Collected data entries
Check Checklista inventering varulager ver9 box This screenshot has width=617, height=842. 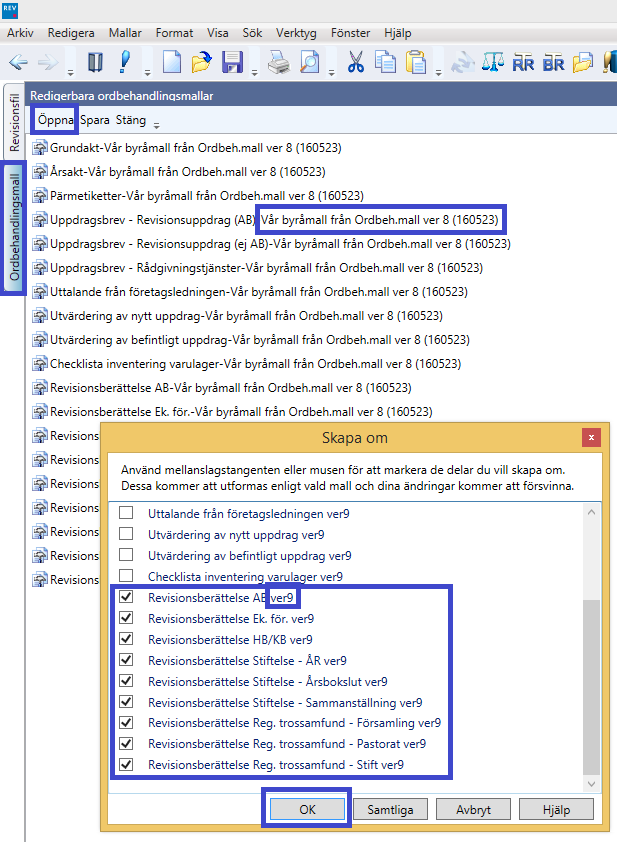point(126,576)
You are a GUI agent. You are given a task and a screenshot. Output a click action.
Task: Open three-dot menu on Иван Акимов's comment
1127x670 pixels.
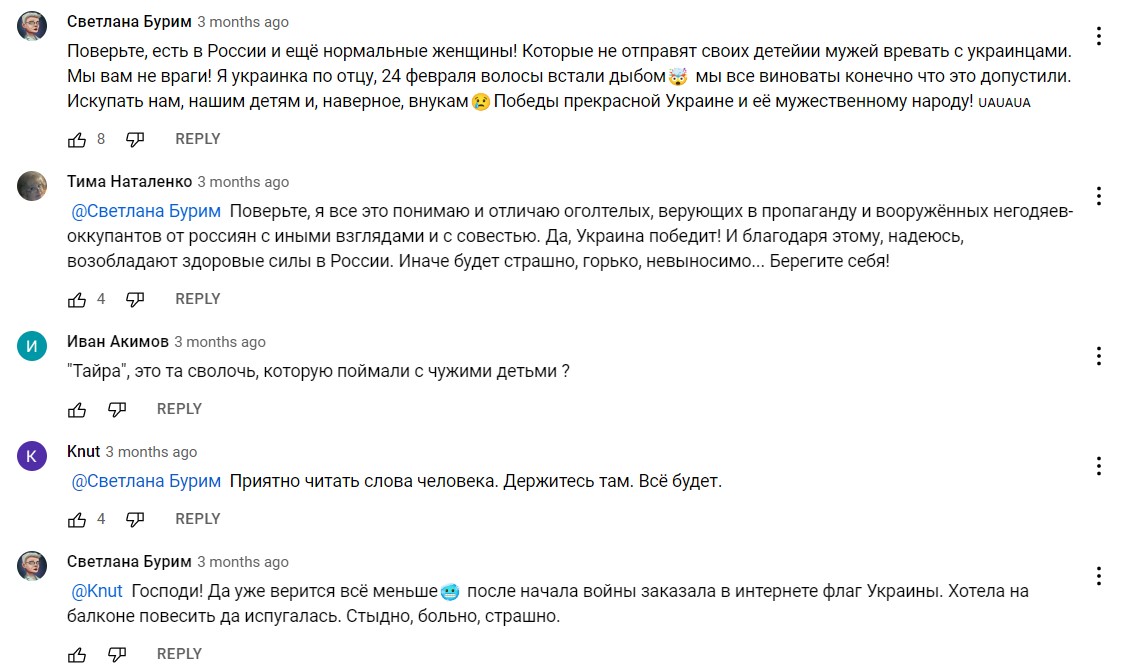(1098, 356)
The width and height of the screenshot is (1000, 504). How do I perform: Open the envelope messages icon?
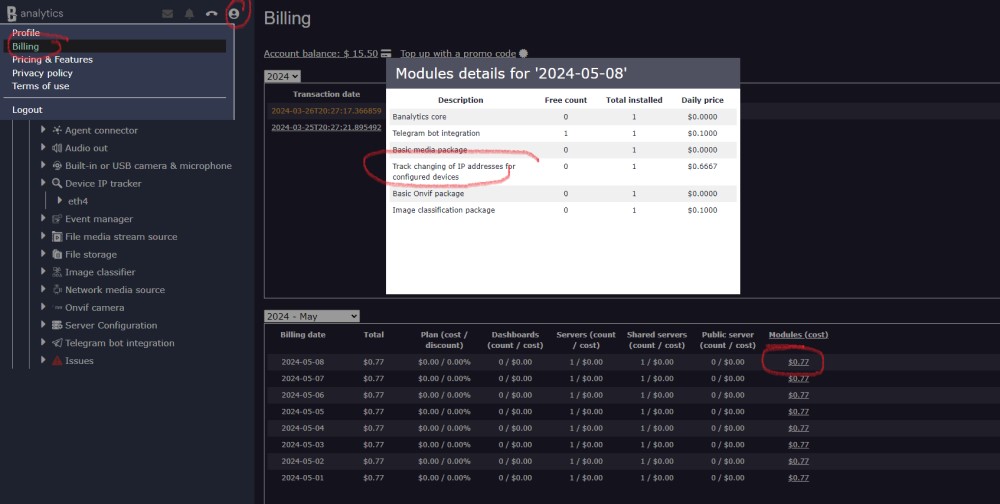167,14
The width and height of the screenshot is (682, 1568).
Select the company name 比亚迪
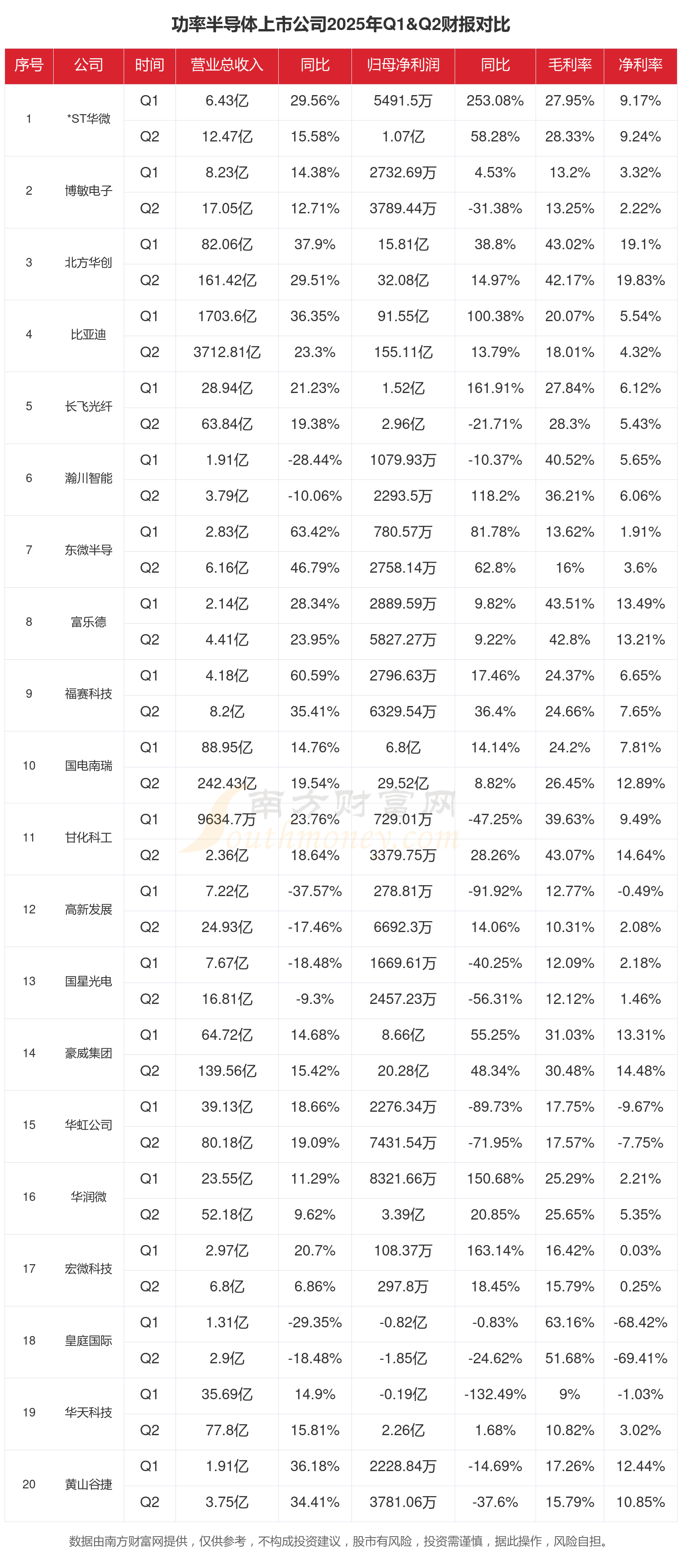pyautogui.click(x=88, y=334)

## Your task:
Retype precisely, and only, the lines from the one holding "The width and height of the screenshot is (682, 1568)." through the final line of the data above, with the pictures omitted.

## Your response:
The width and height of the screenshot is (682, 1568).
Select the company name 比亚迪
pyautogui.click(x=88, y=334)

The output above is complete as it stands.